Time is the Enemy
I’m running down a corridor to a meeting with a supplier, a negotiation where I’ve had no time to prepare, but I know I’ll be OK, because I’m a born negotiator.
It has happened to all of us: a lack of details; a lack of big picture, but the capability to somehow get through this; pushing decisions out; regrouping; making space and time to do it right. We hear stories like this all the time; there’s too much happening at any one time to be able to stand back and prepare enough. Even when we make some space, someone comes along and steals it from us. There are consequences of this, naturally.
We portray an image to the supplier of being out of control, disconnected from the organization. We can’t have a full grasp of the underlying issues, the market pressures on the supplier, or the conditions surrounding the supplier. With minimal preparation, our ability to understand the requirements of the business and to get alignment is restricted. So how can we understand what we are negotiating for?
We’re not always in control of this, of course. The CEO can call and ask for us to support a negotiation this afternoon. Someone can go sick at a bad stage in the process. A supplier can collapse. Any of these could get us into a negotiation at zero notice. Of course, our stakeholders also don’t understand the details of preparing a negotiation, because we don’t show them.
However, we need to be able to do the best job we can, as often as we can. So, we need to have a clear view of the steps we need to go through to make any particular negotiation a success. The first stage is to work out when we need this completed by. To do this, we need to know what completed means: is it about contract issued, or formal negotiation finished, or first deliveries? Then we need a clear view of the steps and stages to get to that point, and the timescale they will take.

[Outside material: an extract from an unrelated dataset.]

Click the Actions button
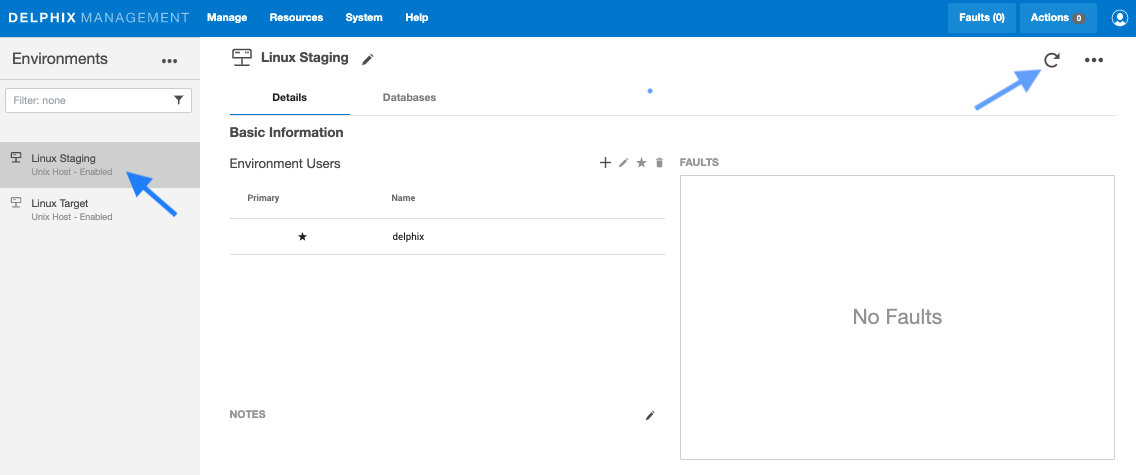Screen dimensions: 1136x475 1058,18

If we need to do data gathering, or supplier conditioning, or prepare a negotiation team, then we need to build appropriate time in to allow for that.
Of course, estimating time for activities is often hard to do, especially when the depth of content needed is not currently known. However, what we are trying to do is to achieve best level of activity and preparation we can for the negotiation in place.
Where we do this well, we are going to have a far greater level of power in the negotiation than we would do otherwise. Some claim that a great negotiator can do without preparation; but how many of us are great, and how much do even the best negotiators miss when they are unprepared?
Our recommendation is that for all serious negotiations, a simple timing plan must be created to be able to build and plan the steps that are needed for success. Share it with your stakeholders and they will start to see that rushing into a meeting unprepared doesn’t cut it, because there is lots to do to get the most out of the negotiation.